Source:  Pico Iyer, “From Eden to Eton:  One boy’s transatlantic education,” in Harper’s, 2011 Nov, pp 42-48.

By the time I was five, I was filling my green exercise books with long stories about witches, wizards, and dragons, though making sure (I was my father’s son) that the goodies always voted Labour and the baddies were revealed by their support of the Conservatives.

Later, when I was growing up, he would tell me about how he’d been taken, as a boy himself, to see  Maharshi, the famous
mystic—also an Iyer, as it happened, part of our priestly clan—who’d lived in a cave for seventeen years, practicing “self-inquiry” and communicating mostly through silence.  Such unworldly influences my father had balanced and made more rigorous by reading Hobbes and Hume and Locke, as well as the English poets. It was as if his life were to be consecrated to the joining of the spiritual and the political domains; and by linking them together, he could perhaps join East and West as well, separated, for the time being,
as he’d written in his first book, by a “glass curtain.”

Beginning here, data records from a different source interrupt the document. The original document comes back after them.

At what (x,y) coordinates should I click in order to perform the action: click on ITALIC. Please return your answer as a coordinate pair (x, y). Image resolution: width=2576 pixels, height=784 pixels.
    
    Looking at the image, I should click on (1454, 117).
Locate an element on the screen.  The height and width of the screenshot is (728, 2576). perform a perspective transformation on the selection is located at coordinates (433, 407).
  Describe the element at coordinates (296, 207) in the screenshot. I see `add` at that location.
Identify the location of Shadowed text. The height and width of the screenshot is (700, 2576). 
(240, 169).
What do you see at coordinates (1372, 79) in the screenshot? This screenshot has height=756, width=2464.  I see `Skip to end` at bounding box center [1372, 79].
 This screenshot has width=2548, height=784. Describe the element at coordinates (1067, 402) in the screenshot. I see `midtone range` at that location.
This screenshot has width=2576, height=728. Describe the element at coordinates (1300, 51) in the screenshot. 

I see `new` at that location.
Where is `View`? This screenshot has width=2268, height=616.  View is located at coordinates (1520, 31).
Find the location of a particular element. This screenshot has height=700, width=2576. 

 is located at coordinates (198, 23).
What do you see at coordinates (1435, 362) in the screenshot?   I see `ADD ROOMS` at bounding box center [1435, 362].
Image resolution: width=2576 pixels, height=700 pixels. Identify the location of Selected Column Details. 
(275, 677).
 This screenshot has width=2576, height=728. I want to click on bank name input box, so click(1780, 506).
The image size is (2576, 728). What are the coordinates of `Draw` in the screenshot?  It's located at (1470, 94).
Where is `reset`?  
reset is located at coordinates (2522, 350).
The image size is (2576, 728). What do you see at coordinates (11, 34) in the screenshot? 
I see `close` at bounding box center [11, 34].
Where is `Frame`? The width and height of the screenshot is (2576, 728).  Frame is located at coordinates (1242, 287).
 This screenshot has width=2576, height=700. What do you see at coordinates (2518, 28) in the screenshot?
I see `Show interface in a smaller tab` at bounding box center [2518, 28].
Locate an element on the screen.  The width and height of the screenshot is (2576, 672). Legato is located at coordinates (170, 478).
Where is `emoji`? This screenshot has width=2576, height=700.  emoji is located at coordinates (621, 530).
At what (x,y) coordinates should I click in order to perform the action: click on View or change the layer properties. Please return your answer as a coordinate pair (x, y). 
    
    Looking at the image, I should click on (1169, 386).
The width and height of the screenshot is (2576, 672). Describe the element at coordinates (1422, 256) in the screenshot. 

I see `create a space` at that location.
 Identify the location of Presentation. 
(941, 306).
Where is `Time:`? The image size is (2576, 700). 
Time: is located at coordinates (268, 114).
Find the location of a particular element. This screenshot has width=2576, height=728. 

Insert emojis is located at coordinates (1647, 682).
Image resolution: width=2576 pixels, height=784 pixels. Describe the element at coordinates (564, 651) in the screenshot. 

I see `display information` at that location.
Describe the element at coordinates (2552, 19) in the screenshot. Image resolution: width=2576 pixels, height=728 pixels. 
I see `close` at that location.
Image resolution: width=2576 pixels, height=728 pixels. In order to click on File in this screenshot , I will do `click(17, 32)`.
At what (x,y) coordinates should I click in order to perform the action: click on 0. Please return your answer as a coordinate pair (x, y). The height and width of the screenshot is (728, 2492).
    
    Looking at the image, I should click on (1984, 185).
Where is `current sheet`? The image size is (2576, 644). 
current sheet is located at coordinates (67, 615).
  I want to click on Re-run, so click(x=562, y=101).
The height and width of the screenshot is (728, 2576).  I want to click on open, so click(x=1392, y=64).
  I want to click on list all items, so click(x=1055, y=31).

Without a thought, I’d started writing about the book I’d so proudly discovered in college, a secret talisman now for thirty years. The
Road to Xanadu, by John Livingston Lowes. Would I have loved it so if I’d known how much it meant to my father? It was like hearing, from my mother, three days after he died, that my father’s favorite poem, which she asked me to read at his memorial service, was Yeats’s “When You Are Old,” the same relatively obscure poem (I had thought) I had recited for years to new companions.

So much time we spend trying to run from who we are, as useful an exercise as trying to outrun one’s shadow—or one’s past. Besides, I
thought, I’d always told myself that my father was a mystery to me; but if that was the case, and I found so much of him in me, what did that begin to say about my knowledge of myself?